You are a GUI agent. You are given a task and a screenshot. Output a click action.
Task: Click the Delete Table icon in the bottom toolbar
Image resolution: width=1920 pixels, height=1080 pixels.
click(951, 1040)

---

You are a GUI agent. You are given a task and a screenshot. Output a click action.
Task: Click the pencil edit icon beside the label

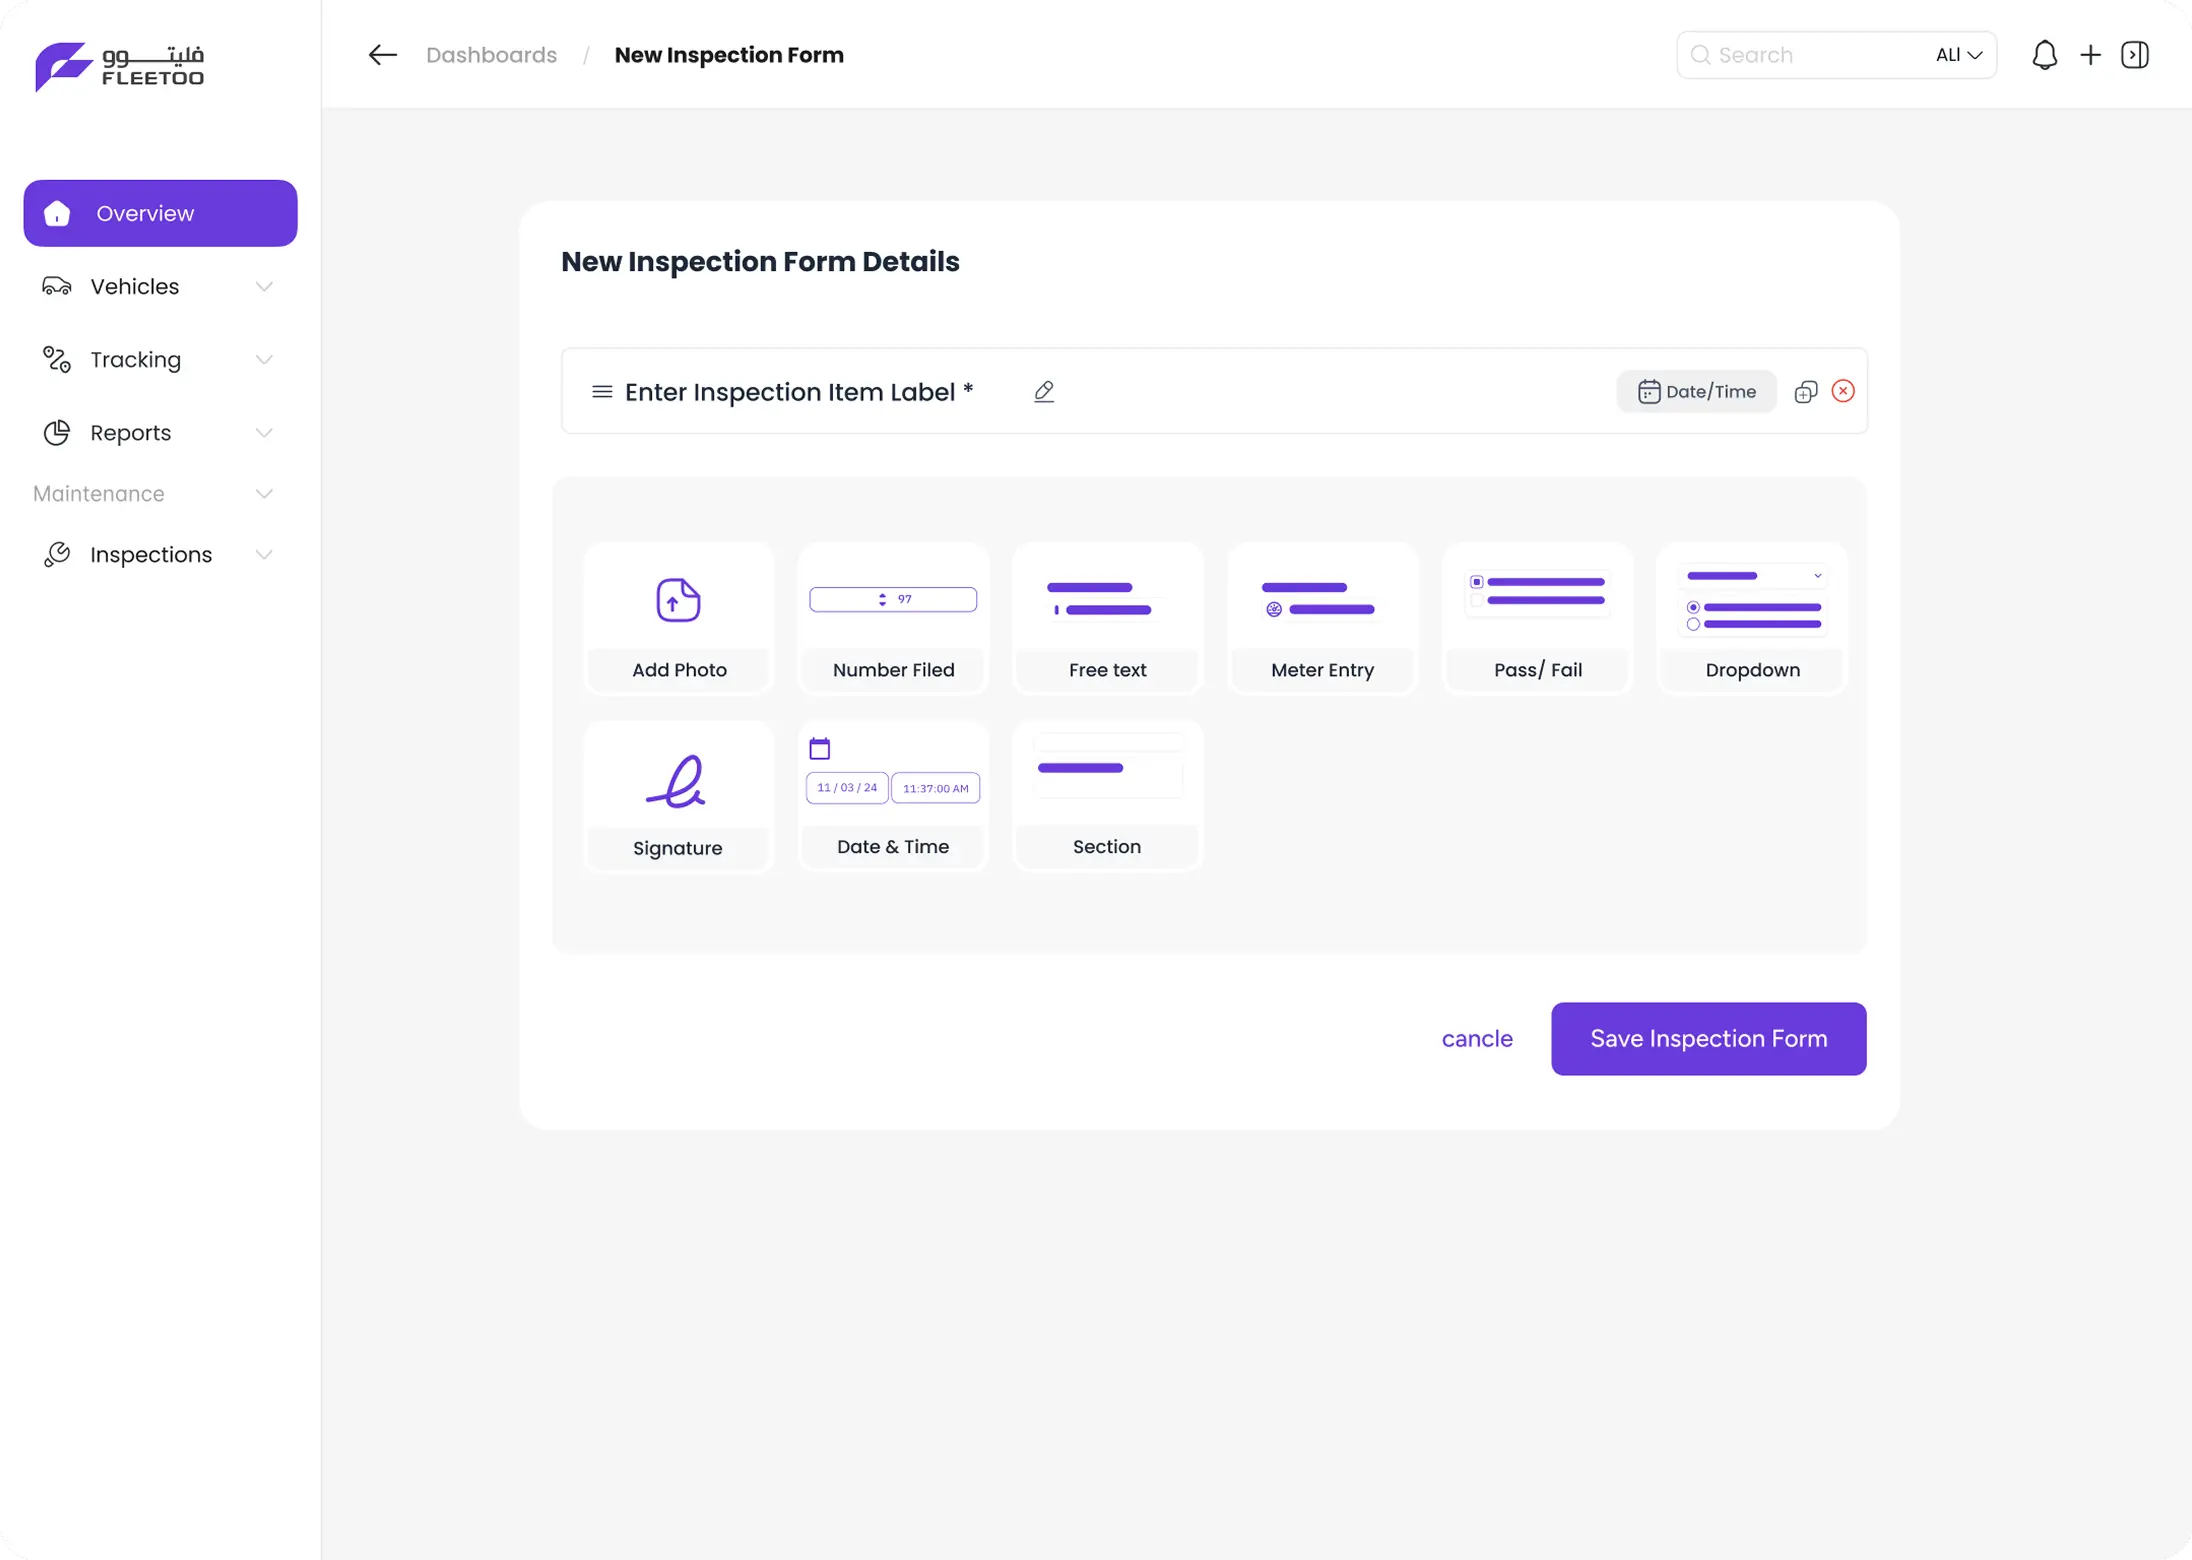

> WORK TASK
Please return every line of the records above that contains the word "icon".

> SOLUTION
Task: Click the Delete Table icon in the bottom toolbar
Task: Click the pencil edit icon beside the label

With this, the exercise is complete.